Dataset excerpts:
=-=-=-=-=

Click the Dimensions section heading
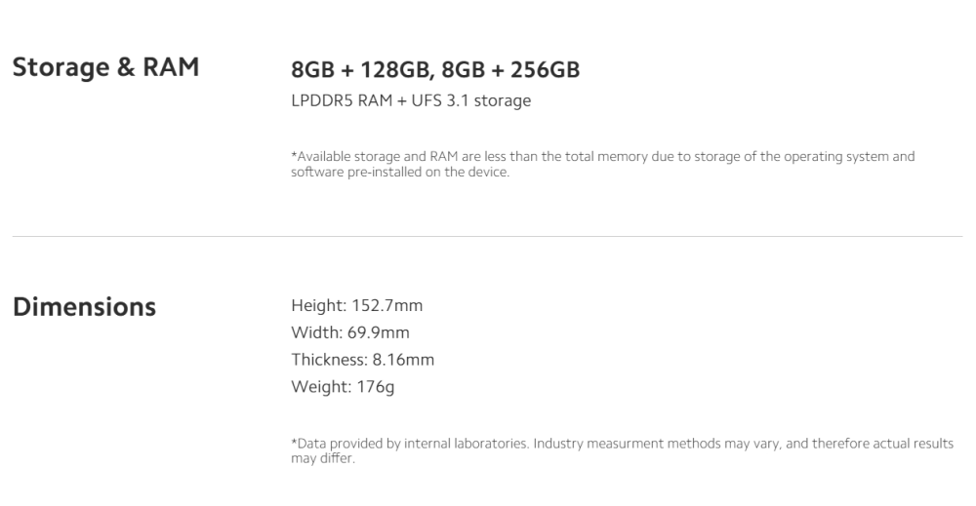 (x=84, y=307)
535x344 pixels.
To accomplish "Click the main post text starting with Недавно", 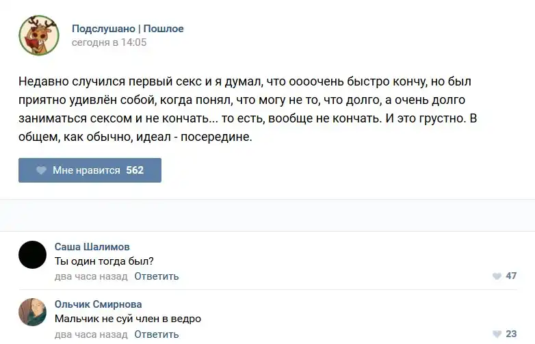I will (245, 109).
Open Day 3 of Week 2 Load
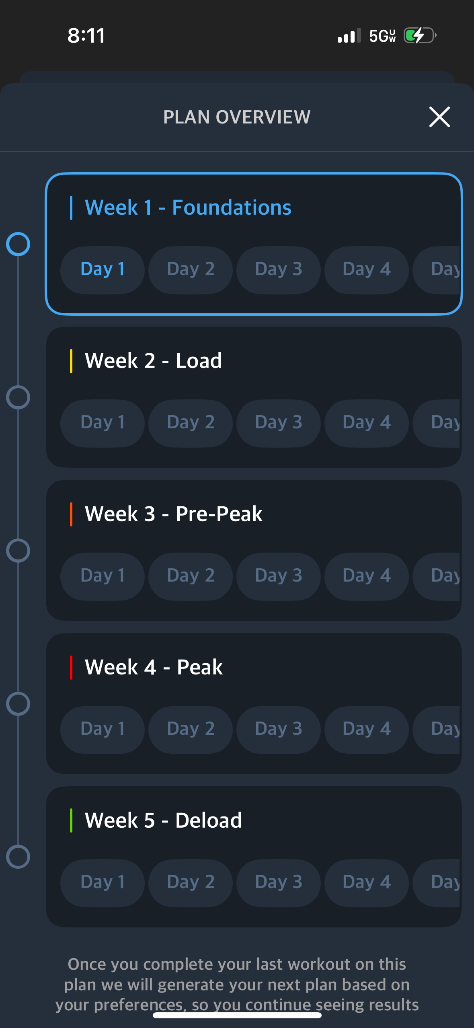Screen dimensions: 474x1028 coord(278,423)
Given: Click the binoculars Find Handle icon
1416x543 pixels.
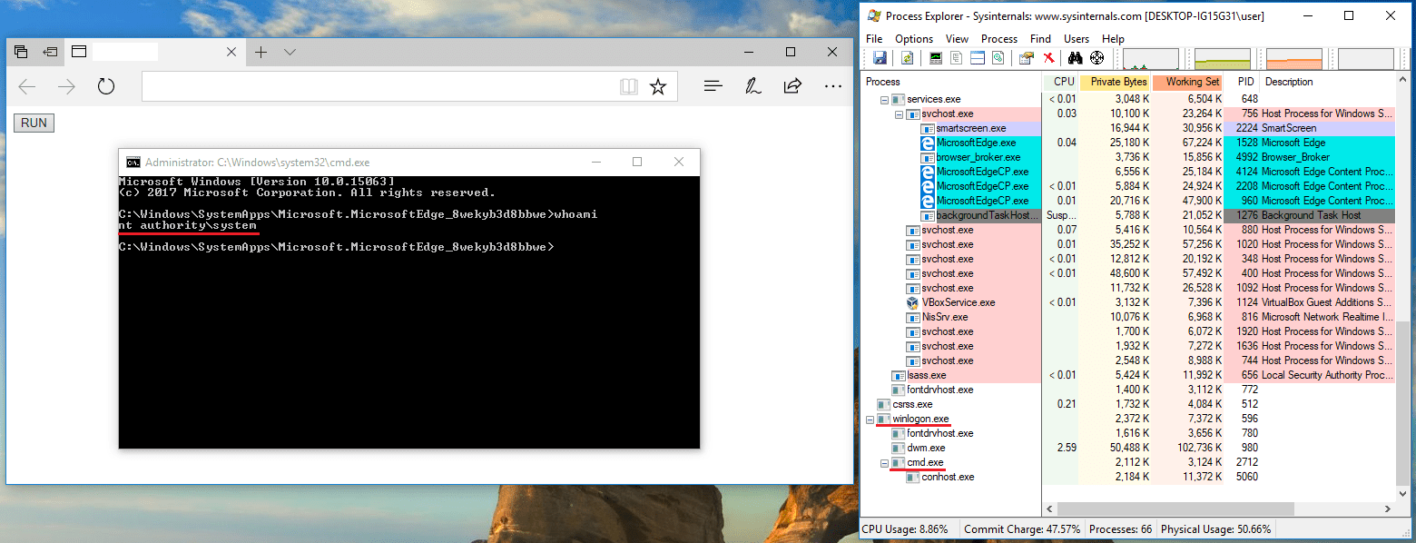Looking at the screenshot, I should coord(1076,58).
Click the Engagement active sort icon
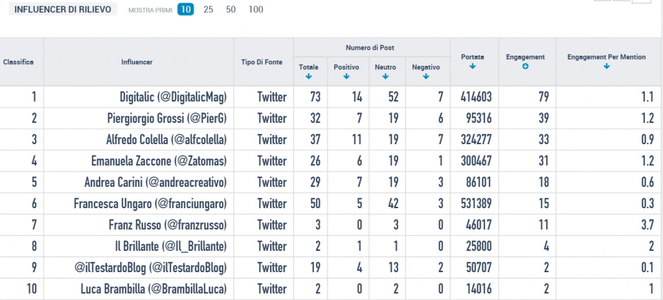The width and height of the screenshot is (663, 300). coord(525,67)
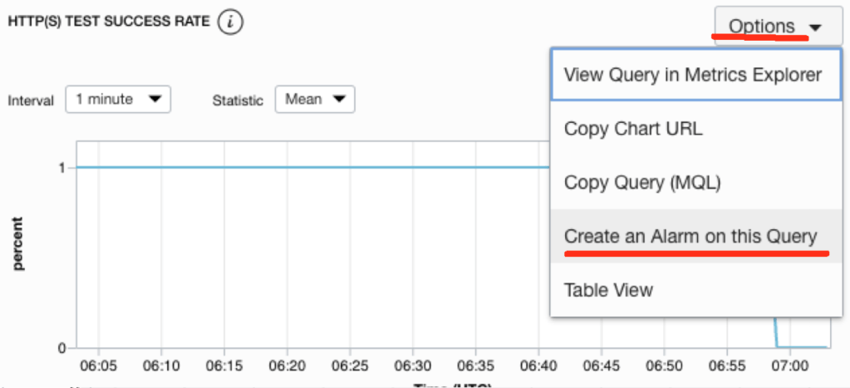Click the info icon beside the chart title
850x388 pixels.
(230, 23)
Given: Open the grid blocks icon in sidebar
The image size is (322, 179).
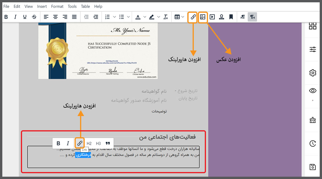Looking at the screenshot, I should (312, 26).
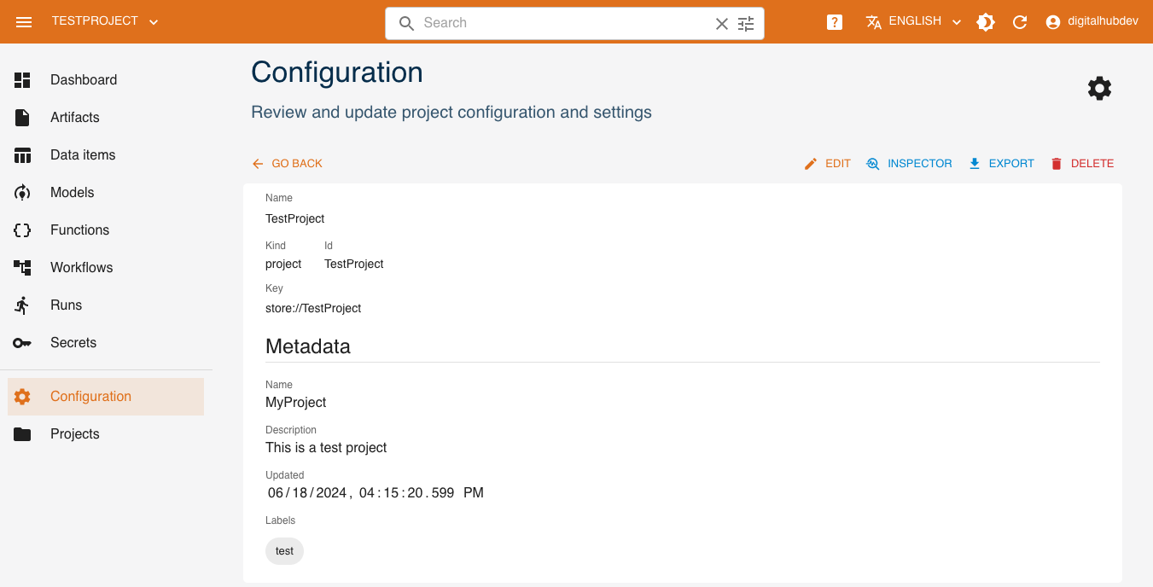Toggle the light/dark theme icon
Viewport: 1153px width, 587px height.
pyautogui.click(x=986, y=22)
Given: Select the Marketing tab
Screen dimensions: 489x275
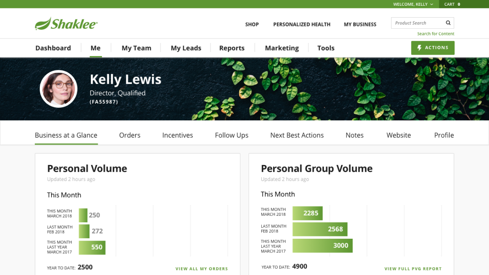Looking at the screenshot, I should click(x=282, y=48).
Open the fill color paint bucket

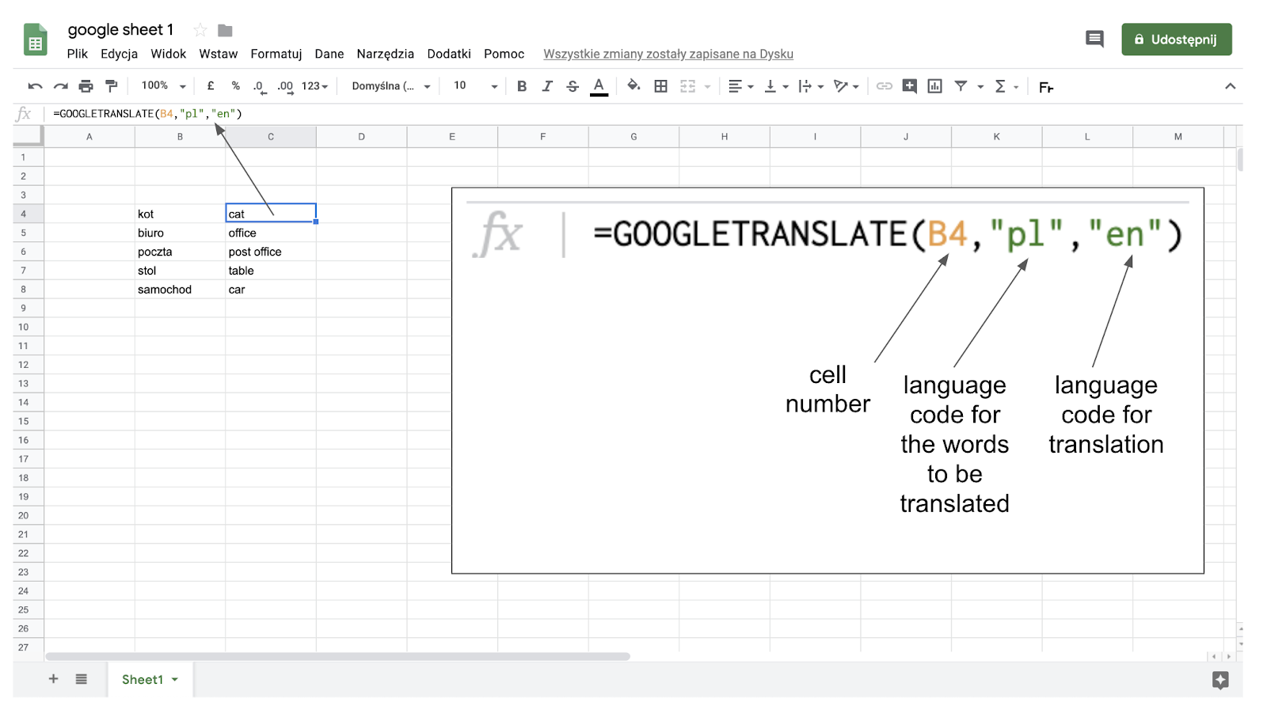tap(634, 85)
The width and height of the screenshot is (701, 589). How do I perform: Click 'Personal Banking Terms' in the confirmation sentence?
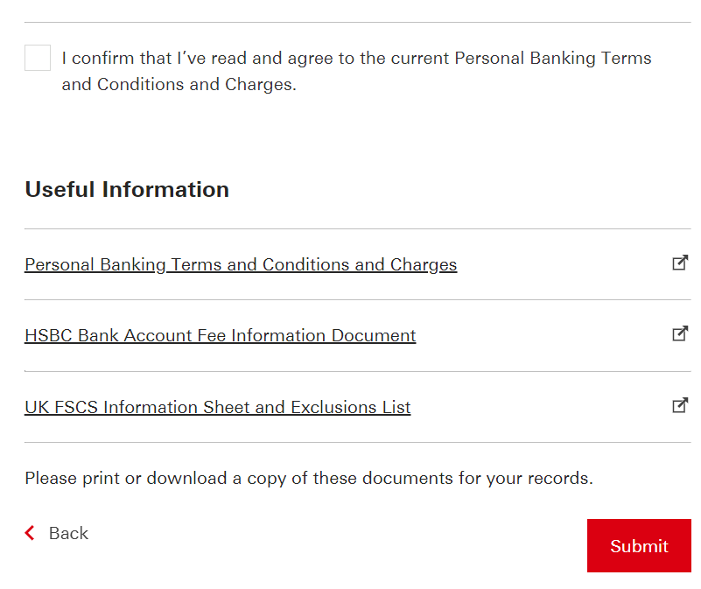(552, 58)
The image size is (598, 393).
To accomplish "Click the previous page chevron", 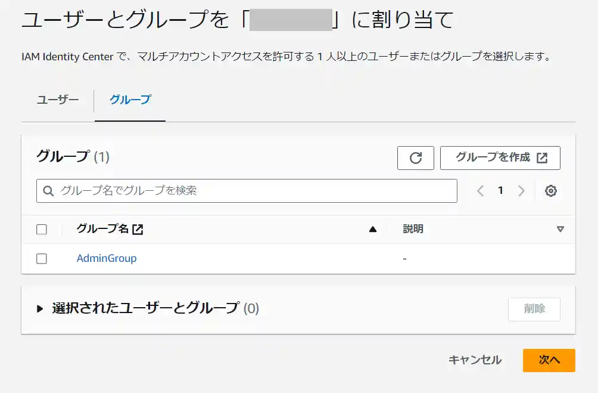I will point(480,190).
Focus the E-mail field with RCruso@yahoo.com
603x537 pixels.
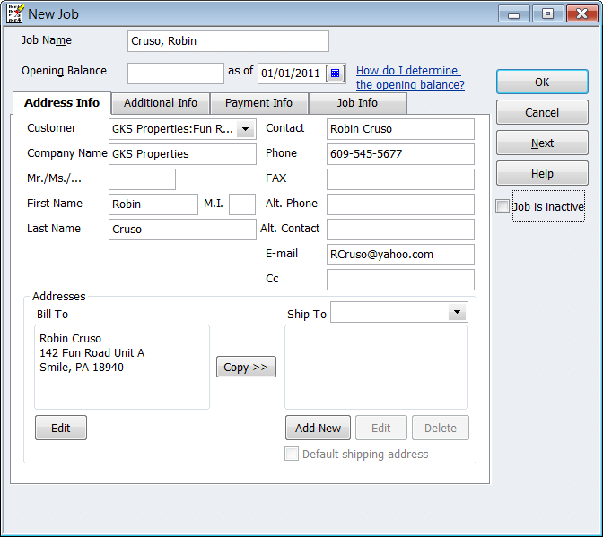pyautogui.click(x=400, y=255)
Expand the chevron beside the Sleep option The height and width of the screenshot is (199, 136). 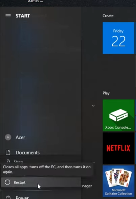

=-=-=-=-=

**Directions**: Please print exactly the lines from the line containing "Focus the E-mail field with RCruso@yahoo.com" through the end of the records above, both included, leaving out every picture.

**Task answer**:
Focus the E-mail field with RCruso@yahoo.com
603x537 pixels.
pyautogui.click(x=400, y=255)
Expand the chevron beside the Sleep option The height and width of the screenshot is (199, 136). 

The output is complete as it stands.